More young people are voting, too. Fifty percent of Americans 18-29 voted in the 2020 elections, up 11 percent from the previous presidential election year in 2016.  

These young leaders and voters are highly motivated by issues including climate change, reproductive freedom and police reform. And to them, it’s personal. One 26-year-old congressional candidate described it as “feeling betrayed” by an older generation that failed to solve big and obvious problems.  

I get it. Our elected leaders have known about climate change for a long time, and now it’s a life-threatening crisis. They’ve known about police brutality. They’ve known about gun violence. Maybe Sen. Mitch McConnell (R-Ky.) didn’t grow up with active-shooter drills in school. But he knew schools had to start doing them; everybody did.  
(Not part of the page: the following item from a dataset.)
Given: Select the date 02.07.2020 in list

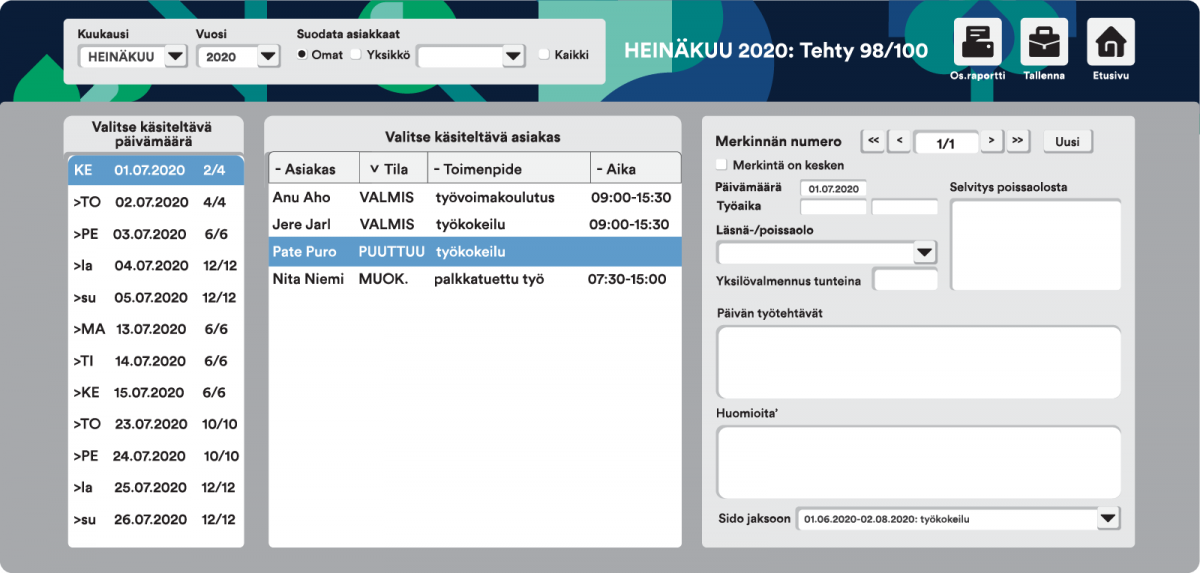Looking at the screenshot, I should pyautogui.click(x=155, y=202).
The young public servants I talked to were passionate about fixing the problems they have inherited. Gun violence motivated 34-year-old Austin Davis, now the lieutenant governor of Pennsylvania, to start his political career. Poverty motivated 33-year-old former Stockton, Calif., mayor and anti-poverty activist Michael Tubbs. The murder of George Floyd motivated 27-year-old Minnesota State Senator Zaynab Mohamed.   

Thirty-four-year-old Anna Eskamani, now a Florida state representative, was inspired to make life better for immigrant families like hers. “I care deeply about economic mobility and that all families have a chance to succeed,” she said.  

I admire these young leaders’ commitment so much. And we need more of them. 

So, what would convince them to run? When asked, young people said money and encouragement would help a lot.  

We need campaign finance reform for a lot of reasons, but one big one is that we need to make it possible for everyday working people — including young candidates — to run for office.  

The cost of running hits young candidates especially hard. Since many of them have less money to begin with, they’re more likely to need to “dial for dollars” if they want to compete. Small-donor public financing programs, such as those enacted now in more than a dozen states, can help. 

So can raising the pay for the local offices, where younger candidates usually get their start.   

And so can giving young people the encouragement they need to run. “You’ll be told to wait your turn,” warns Zaynab Mohamed. We must counter that narrative.  

Young people who’ve chosen to run for office talk about helping other young people channel their passion and enthusiasm: helping them see that beyond protesting for causes they care about, there are options that will allow them to make a difference by getting in “the room where it happens,” as the song says. Options like getting elected to office or getting on a board or commission. 

The bottom line is this: Young people who are willing to serve in office are making a choice when it comes to our imperfect system and imperfect democracy: not to tear it down, not to deny that it’s flawed, but to work within it to improve it.   

We should respect that choice and start looking forward to our first millennial president.